In the West the love of sons takes a more innocent form. The worst effect of unconditional mother love is that boys never learn to pick their clothes up from the floor. Lampard admitted to a great reluctance to leave home. He also noted that he and his mother were "very compatible, if that doesn't sound stupid, talking about your mum".

Lampard's father was a footballer and nuanced in the game. His mother watched her son. For some sporting mothers the spectacle is unwatchable. Jonny Wilkinson's mother heard about her son's winning drop goal at the 2003 rugby World Cup final when she was in Tesco. She burst into tears.

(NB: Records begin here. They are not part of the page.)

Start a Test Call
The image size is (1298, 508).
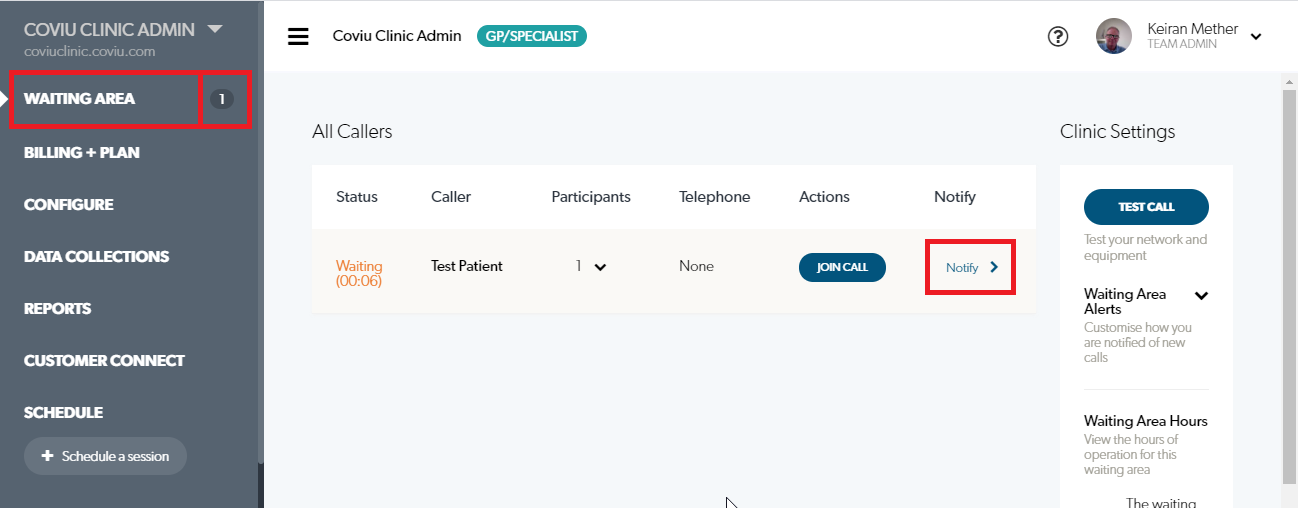(1146, 207)
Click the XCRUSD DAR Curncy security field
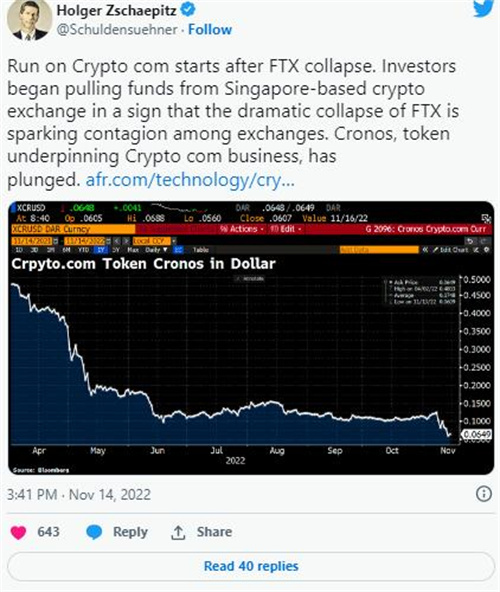This screenshot has width=500, height=592. click(x=73, y=229)
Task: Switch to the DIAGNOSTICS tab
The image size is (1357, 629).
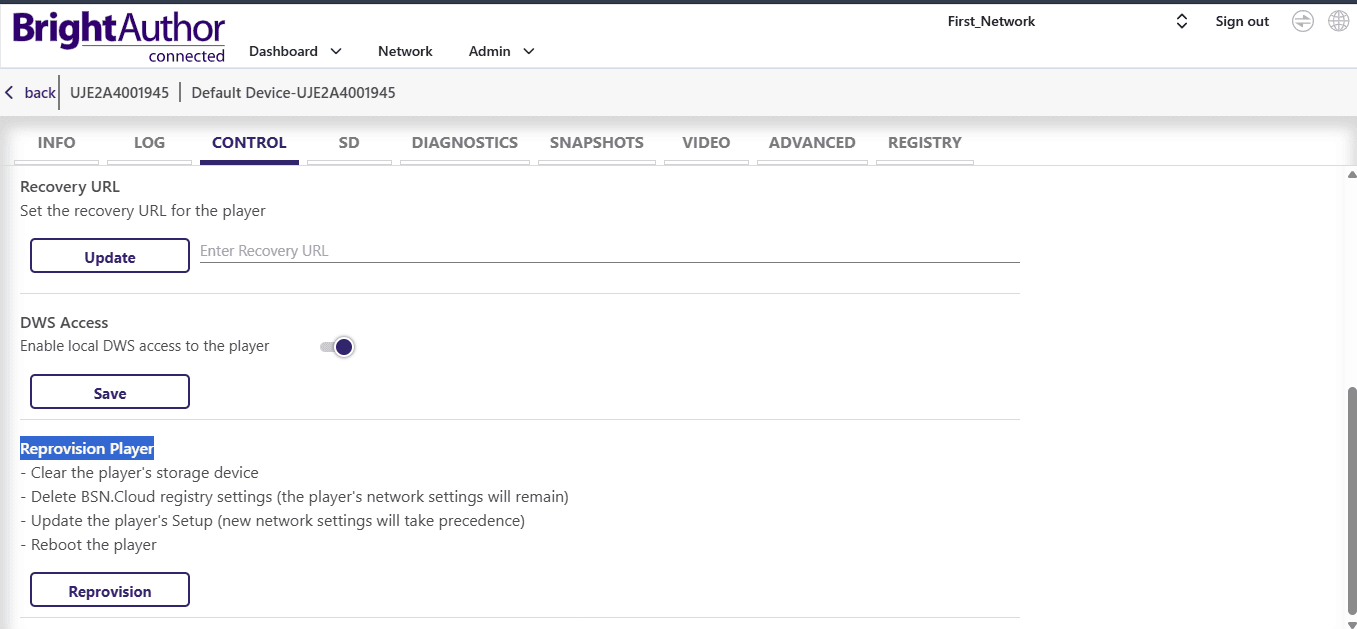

Lampard's observation that he and his mother were compatible goes to the heart of the relationship – a kind of make-believe marriage. How many little boys have solemnly pledged to protect their mothers and to make them rich, particularly when their mothers are downtrodden? All they ask for in return is unconditional and eternal admiration.

When mothers neglect the sacred compact, the revenge can be terrible. The French novelist Michel Houellebecq has denounced his mother relentlessly in his books as a dissolute slut who abandoned him when he was a small child. If she failed to look at her boy then, she cannot ignore him now.

It is generally true that writers who turn against their mothers do so in a marital sense. Julian Barnes grits his teeth over his mother's habits in Nothing to Be Frightened Of as if they are an out-of-sorts Darby and Joan. There is none of the forgiveness that distance brings. The most famous literary mother-hater was John Osborne, who damned his mother as a "disease". Boys find it particularly difficult to conceive of a mother's colourful life outside themselves, and Nellie Osborne paid heavily for hers.

Psychologists claim that the mother-son relationship is charged because it is shaped by dependency followed by wrenching separation. Daughters do not have to be given up, as sons must be. So, in a final gesture of chivalry, boys lay out the achievements of their lives before their mothers like Sir Walter Raleigh's cloak. Lampard's most significant goal was a poignant farewell.